In Wäldern

Alte Kirsch- und Wildpflaumen, weiße Pfirsiche und Apfelwildlinge stehen gern an Waldrändern. Waldränder und offene Waldwege sind in der modernen Landschaft eigentlich der beste Platz für alte Obstsorten, die gern echt fallen (aus deren Samen wieder Pflanzen mit guten, brauchbaren Früchten wie bei ihren Eltern werden) und sich gern selbst aussäen. Dort stören sie keine Anbaugeräte der Traktoren und haben ausreichend Licht.

An sich sind Obstbäume als Gehölze Niederwaldpflanzen. Der Waldrand ist daher tatsächlich ein idealer Standort.

Apfelwildlinge werden vom Wild gern verbissen. Apfelbaumrinde ist dabei pflanzliche, fiebersenkende Medizin und die Äpfel sind gute Nahrung für Rehe und anderer unserer wildlebenden Freunde. Pflaumen können sich dort problemlos ausbreiten und alle liefern beste Nahrung für Bienen und Andere.

Wilde Mandelbäumchen und auch Weinbergpfirsiche mögen lehmige und tonige Böden sehr. Sie sind tatsächlich viel frostsicherer, als ihr Ruf es vermuten lässt und werden in der Landschaftspflege eingesetzt. Pfirsichsortennamen wie “Kernechter vom Vorgebirge” machen klar, dass weiße Pfirsiche (Fruchtfleisch ist weiß) sich in unseren Mittelgebirgen wohl fühlen und ihre Nachkommen wieder guten Fruchtertrag bringen werden.
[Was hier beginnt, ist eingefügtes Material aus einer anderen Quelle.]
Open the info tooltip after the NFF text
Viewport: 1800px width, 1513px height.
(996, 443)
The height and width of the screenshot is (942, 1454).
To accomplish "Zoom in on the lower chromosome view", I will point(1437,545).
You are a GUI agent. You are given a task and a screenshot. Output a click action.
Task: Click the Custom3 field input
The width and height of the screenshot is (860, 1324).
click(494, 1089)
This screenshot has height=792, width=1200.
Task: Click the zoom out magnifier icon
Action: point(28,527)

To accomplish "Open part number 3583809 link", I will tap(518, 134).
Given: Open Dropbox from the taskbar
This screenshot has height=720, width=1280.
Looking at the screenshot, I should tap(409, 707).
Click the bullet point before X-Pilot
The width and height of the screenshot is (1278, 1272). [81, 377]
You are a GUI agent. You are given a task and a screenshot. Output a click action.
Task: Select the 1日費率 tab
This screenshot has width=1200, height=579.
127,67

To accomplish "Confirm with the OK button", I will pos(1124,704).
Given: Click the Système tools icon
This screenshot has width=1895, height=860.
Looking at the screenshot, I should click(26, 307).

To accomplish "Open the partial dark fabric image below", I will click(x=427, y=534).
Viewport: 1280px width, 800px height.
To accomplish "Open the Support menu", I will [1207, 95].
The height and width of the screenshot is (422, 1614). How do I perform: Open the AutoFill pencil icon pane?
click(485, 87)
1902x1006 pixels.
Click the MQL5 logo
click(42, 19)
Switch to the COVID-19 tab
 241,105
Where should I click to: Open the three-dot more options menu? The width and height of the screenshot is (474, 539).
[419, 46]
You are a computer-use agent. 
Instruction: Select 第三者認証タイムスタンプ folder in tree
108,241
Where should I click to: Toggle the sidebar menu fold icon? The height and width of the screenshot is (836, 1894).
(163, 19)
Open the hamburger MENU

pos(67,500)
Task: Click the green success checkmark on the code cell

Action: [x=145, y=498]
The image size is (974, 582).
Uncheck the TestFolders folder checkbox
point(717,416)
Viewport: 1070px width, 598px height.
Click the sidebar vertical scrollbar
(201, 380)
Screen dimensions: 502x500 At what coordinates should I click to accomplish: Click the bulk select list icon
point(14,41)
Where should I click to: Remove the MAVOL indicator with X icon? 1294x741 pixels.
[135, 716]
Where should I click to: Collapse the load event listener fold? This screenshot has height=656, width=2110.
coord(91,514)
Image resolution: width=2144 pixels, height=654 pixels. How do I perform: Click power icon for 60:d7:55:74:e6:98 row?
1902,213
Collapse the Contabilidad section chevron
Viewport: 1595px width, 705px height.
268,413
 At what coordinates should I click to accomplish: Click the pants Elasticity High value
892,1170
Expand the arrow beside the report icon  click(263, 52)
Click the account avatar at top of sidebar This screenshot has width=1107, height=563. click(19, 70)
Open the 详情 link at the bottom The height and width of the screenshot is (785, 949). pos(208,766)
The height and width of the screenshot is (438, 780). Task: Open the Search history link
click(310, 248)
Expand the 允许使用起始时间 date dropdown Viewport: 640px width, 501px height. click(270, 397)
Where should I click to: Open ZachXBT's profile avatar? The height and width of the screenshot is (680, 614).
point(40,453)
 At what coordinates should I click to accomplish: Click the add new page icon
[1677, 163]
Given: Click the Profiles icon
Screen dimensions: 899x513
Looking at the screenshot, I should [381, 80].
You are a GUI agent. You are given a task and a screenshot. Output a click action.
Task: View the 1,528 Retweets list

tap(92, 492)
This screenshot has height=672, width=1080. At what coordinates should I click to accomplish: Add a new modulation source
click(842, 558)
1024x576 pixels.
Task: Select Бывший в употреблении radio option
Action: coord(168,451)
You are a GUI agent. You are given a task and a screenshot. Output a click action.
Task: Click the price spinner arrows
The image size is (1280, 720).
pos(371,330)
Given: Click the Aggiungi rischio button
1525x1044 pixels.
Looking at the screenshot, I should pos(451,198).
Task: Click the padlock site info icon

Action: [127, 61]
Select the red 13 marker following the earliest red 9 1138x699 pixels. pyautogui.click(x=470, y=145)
Auch im Holzertragsteil des Hochwaldes kann man Früchte ernten. Esskastanien sind eigentlich große Bucheckern und die Bäume liefern bestes Holz. Sie blühen spät im Juni, wenn Bienen dringend Nahrung brauchen. Sie mögen keinen Kalk, aber Granit und Gneis schon. Sie mögen trockene Böden und bieten sich damit im heutigen Klimawandel an. Mit dreißig Metern Höhe sind sie nicht so toll für den Hausgarten, aber im Hochwald sind sie zu Hause.